Keep in mind that with most glass tops — if they are not inset — you’ll see a green tint on the sides. You can order a speciality glass that doesn’t have this tint, but it’s more expensive.On the other hand, perhaps you want your space to look cozier (and you need some storage). Stash baskets, trunks and old suitcases under simple legged coffee tables to ground spaces that are otherwise too open.
A coffee table is many things: a place to set your drink, a footrest, somewhere to stash the remote and — of course — a beautiful decorative addition to your living room. Or, at least, it has the potential to be all of these things. Your coffee table can also become a cluttered mess if you aren’t careful, or a drab disappointment if you’re scared to get a little creative. To help you achieve style success, I’ve put together some helpful guidelines with specific situations so you can master the art of decorating a coffee table.
Choose your fabric wisely, since people may want to put up their feet (and shoes). Outdoor fabrics can be smart; steer clear of linen and fabrics with high amounts of rayon or viscose. Take a swatch home and test it out with dirt, red wine or whatever you think your coffee table will encounter, to make sure your fabric choice can handle it all. Keep an upholstered ottoman 18 inches from a sofa or chair, so you can easily put up your feet, and make sure the height is consistent with the surrounding seats.
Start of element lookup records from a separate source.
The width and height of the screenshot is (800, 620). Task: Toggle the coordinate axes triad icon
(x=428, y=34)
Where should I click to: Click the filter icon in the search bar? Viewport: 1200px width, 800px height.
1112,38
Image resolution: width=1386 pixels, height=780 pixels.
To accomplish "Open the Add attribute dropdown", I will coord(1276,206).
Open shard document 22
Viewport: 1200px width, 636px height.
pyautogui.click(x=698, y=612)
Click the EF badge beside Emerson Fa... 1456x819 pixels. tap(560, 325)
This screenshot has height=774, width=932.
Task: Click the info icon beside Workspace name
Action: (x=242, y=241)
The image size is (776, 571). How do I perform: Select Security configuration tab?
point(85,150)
Don’t forget when styling a glass coffee table that it’s not just about what goes on top, but also what goes below. A see-through table practically demands a graphic rug. Try a black-and-white rug and use similarly stark accents in differing shapes, or leave the top completely undressed and let the rug be the star of the show.
A coffee table does a lot of work. It needs to hold books, magazines, drinks, food — even games on game night. You might want to put your feet up on it, or the kids might need a place for coloring. Plus it’s usually smack dab in the middle of the room, where you cannot miss it — so make sure it’s a good one for small glass coffee tables.
First think about what you need your modern coffee table to do for you, or what your room is missing, then pick a walnut coffee table that provides the solution. Before buying a table, mark the footprint with painter’s tape so you can see the scale of the piece in the room and how that affects the surrounding furniture. If you have a very large room and a large coffee table, you can break up the scale of the table by flanking it with pairs of ottomans or benches, as in this example. When there’s a party, they can be moved out of the way for better circulation, but for everyday use these extra seats help connect the sofa at one end and the pair of chairs at the other end. Be sure to use a pair of ottomans — not just a single one.
Old pallets or crates are a fine alternative to the traditional coffee table and are incredibly versatile too. The ones here have simply been turned upside down — but you could screw yours together if you tend to move your furniture around a lot. You could also stack them or cut them down to size, or use one pallet and elevate it with small apple crates, for example. A coat of paint will transform the trusty courier once again.
For a perfectly square table, you may be tempted to use four matching pieces for a perfectly symmetrical look. However, you can get a more intriguing look by using two pieces or groups, one in each corner. Try a tall vase or lantern in one corner with a stack of two or three books in the other (and an airy sculptural accent on top).
A lip edge or tray top on a coffee table is always a smart choice if you have a tendency to spill your coffee or have kids that will be using the coffee table for snacks and drinks. They’re also good if you entertain often and don’t want to worry about red wine getting spilled on your carpet.
Coffee tables should be the same height as the surrounding seating, with 18 inches being a good average (although it will depend on your furniture). If you select a coffee table with a lip, make sure the lip isn’t higher than the adjacent seating, or you’ll end up hitting your drink against the lip when you try to set it down. The idea is to put your drink down, not up.